On that note, another puzzle she wants to understand is this: “What are the protective mechanisms which switch on when someone has a chain of events that puts them in a bad mood? Our moods depend on the average of things that have happened to us, but our perception of the things that have happened to us depends on our moods. One of the big questions we’re trying to understand is how is this system possibly set up so it doesn’t spiral out of control? It’s one of the big loops.’’
As she said on science podcast The Transmitter: “There might be some cases where we also just throw up our hands and say this might be uncontrollable in a brain-based therapeutic way. That’s where the mood disorders come in in certain cases. It might be that some classes of depression are just a brain that has become entrenched in a maladaptive state because it’s just learnt its way in there. The only therapy to fix this is a benevolent reprogramming of the brain.”

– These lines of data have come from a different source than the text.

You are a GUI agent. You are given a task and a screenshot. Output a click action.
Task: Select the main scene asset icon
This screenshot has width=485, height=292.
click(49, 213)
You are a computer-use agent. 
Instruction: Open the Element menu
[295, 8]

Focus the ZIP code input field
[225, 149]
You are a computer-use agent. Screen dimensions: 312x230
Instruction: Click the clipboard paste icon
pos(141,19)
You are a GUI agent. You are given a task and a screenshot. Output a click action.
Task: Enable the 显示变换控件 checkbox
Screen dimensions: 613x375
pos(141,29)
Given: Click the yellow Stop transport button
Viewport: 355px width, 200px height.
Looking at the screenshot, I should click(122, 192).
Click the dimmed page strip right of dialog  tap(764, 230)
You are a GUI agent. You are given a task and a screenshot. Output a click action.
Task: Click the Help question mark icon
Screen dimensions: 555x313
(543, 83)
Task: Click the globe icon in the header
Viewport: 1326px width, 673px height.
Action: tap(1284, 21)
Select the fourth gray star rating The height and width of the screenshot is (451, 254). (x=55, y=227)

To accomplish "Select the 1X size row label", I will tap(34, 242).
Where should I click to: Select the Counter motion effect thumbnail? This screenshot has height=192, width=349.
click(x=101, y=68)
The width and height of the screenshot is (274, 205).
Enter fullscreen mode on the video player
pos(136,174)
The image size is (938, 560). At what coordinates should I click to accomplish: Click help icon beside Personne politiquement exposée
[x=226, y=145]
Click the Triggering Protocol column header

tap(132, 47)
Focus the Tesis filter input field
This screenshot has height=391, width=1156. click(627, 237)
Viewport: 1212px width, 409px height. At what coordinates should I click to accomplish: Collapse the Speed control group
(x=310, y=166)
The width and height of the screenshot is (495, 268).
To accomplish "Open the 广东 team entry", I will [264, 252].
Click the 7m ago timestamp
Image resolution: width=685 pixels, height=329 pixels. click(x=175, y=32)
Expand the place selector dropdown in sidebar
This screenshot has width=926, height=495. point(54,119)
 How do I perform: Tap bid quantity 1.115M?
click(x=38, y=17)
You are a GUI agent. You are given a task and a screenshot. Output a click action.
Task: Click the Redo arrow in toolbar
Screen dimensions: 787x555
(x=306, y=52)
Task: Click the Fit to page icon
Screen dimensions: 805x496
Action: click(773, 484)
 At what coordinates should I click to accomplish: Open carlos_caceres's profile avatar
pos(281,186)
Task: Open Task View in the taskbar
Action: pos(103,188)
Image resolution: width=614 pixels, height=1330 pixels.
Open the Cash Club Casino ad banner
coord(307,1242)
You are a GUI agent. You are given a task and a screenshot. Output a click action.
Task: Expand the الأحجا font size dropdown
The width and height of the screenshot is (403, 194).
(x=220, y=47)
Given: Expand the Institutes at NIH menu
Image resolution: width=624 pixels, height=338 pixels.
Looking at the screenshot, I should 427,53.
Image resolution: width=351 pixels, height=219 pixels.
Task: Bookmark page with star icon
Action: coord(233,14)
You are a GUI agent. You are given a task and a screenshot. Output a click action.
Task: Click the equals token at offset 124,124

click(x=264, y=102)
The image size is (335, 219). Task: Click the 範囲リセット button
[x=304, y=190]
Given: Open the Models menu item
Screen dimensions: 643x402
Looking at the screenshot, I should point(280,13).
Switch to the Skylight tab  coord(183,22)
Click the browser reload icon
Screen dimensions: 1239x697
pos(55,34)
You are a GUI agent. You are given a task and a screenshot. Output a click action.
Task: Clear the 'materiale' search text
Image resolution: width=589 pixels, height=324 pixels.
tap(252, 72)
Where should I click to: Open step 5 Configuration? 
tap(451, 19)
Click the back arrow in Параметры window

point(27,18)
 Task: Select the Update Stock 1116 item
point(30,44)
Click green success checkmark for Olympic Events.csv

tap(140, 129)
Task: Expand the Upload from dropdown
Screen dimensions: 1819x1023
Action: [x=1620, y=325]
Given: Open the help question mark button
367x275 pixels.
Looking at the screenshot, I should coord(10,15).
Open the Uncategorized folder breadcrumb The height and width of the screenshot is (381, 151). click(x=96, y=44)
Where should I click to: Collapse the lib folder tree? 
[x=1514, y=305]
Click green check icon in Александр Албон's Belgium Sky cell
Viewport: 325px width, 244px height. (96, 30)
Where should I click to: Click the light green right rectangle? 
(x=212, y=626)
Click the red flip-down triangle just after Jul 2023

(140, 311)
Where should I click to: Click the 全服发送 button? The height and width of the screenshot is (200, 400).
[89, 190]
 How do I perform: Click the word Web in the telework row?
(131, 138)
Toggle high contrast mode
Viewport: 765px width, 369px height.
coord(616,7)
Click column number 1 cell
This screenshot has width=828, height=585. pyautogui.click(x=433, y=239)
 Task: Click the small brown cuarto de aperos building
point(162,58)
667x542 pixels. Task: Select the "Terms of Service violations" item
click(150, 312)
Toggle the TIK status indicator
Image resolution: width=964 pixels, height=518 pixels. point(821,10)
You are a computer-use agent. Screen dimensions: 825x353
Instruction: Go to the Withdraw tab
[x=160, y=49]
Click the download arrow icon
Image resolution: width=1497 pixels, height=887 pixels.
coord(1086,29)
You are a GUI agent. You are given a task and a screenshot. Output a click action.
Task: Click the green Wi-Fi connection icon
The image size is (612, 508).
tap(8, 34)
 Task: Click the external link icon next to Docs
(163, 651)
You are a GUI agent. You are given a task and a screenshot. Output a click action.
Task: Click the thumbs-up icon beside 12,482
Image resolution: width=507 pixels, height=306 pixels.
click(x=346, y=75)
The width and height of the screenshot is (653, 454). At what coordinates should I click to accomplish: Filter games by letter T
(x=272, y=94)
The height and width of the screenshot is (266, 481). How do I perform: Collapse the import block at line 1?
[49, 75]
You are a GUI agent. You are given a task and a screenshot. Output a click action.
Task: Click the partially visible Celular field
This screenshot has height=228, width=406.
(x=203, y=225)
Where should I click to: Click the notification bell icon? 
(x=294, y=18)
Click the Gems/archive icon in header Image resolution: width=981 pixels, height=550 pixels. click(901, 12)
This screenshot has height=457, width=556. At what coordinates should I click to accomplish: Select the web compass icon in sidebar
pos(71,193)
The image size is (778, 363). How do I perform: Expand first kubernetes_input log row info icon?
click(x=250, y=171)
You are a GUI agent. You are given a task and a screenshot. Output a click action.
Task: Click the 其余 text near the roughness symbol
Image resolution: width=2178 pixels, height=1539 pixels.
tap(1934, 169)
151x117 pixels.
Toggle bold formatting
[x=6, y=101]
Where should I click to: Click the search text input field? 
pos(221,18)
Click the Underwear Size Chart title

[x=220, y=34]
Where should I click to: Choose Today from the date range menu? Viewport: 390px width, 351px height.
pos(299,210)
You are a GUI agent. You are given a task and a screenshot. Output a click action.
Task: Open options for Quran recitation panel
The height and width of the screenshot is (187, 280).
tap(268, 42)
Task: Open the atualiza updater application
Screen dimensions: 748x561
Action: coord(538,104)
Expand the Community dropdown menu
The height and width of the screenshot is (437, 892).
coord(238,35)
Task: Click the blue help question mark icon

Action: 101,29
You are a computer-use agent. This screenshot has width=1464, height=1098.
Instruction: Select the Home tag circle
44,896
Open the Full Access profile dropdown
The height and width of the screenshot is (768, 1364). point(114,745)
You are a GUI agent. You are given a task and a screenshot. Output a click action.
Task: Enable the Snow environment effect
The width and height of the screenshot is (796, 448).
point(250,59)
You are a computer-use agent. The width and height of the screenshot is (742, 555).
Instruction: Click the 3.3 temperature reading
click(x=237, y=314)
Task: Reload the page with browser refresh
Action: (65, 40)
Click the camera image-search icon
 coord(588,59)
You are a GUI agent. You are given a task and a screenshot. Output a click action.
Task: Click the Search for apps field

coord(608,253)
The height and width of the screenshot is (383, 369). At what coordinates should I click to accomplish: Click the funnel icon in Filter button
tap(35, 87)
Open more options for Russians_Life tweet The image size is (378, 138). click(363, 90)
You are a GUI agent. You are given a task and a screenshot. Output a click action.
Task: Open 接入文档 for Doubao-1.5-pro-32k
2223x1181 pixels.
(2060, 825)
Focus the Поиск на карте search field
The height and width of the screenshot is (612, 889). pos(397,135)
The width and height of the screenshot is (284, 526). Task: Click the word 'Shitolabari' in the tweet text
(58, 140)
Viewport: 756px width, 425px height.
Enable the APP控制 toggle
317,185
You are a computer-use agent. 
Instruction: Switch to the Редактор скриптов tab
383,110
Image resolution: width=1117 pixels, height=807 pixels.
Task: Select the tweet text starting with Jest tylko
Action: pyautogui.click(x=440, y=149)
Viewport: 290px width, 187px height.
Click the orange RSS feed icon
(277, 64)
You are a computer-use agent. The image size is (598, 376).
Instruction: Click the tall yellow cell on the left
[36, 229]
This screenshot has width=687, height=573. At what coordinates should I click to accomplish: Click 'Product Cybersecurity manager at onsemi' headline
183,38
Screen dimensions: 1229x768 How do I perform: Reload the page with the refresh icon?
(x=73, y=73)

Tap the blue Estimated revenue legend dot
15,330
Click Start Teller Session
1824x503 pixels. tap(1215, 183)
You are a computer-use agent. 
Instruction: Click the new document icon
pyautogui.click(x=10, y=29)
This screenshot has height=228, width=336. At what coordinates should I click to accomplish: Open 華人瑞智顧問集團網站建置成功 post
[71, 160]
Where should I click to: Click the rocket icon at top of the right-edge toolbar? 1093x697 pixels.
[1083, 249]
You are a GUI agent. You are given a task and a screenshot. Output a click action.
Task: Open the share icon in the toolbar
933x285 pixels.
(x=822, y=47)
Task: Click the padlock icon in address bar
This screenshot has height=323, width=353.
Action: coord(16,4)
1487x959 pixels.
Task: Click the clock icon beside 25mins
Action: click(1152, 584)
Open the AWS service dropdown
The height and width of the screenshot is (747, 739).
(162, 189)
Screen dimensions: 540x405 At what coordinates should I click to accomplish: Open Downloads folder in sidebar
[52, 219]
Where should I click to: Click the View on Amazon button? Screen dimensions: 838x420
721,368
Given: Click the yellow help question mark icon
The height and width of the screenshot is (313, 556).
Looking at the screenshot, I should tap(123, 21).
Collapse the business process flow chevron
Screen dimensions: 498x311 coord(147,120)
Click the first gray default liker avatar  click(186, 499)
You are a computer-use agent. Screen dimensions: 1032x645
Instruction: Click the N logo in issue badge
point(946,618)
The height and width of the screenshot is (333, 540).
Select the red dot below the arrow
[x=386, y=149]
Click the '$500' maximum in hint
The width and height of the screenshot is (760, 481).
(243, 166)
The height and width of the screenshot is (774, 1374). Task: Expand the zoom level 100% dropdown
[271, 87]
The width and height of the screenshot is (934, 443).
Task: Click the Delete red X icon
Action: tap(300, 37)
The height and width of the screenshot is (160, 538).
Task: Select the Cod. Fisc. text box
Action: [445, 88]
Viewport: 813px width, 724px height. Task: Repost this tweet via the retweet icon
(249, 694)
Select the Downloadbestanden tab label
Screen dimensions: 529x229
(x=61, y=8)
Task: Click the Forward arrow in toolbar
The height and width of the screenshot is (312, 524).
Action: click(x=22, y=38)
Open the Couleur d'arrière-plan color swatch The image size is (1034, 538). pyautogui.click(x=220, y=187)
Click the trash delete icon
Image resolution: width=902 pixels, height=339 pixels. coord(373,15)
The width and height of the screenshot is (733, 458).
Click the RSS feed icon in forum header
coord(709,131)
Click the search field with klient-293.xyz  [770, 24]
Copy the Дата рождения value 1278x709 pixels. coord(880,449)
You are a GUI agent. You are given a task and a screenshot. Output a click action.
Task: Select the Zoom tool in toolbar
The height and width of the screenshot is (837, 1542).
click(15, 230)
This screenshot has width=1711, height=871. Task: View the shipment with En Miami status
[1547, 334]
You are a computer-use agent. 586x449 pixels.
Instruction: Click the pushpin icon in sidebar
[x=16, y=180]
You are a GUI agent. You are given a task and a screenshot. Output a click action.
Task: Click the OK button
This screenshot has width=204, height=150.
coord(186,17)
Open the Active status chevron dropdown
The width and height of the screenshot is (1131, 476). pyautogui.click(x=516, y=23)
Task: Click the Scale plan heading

One possibility: “Psychedelic therapies are starting to gain some traction. The idea behind those is you just want to trigger plasticity in the brain and you want to combine that with talk therapy … so it can wiggle itself back to health. It really informs how we should be going about it, if true.”
If that sounds mildly concerning, she added: “We only want to do something as dramatic as is required.” After all, “Talk therapies, where a patient is reliving their trauma, that can just reinforce the trauma and actually make it worse, not better. It’s really important that we proceed cautiously and ethically.”
AI, inevitably
Her book would make depressing reading if it wasn’t for the glimmer of hope at the end. Artificial intelligence and biotechnology should – if all goes to plan – allow us to develop models to get a better glimpse of what is happening in the brain – genes, brain activity and lived experience – when it becomes diseased or disordered.
As Rust says, “I could have written a book about neuro AI. It’s just exploding, It’s hard to keep up. You don’t even want to write that book because it’s going to be out of date in two months.”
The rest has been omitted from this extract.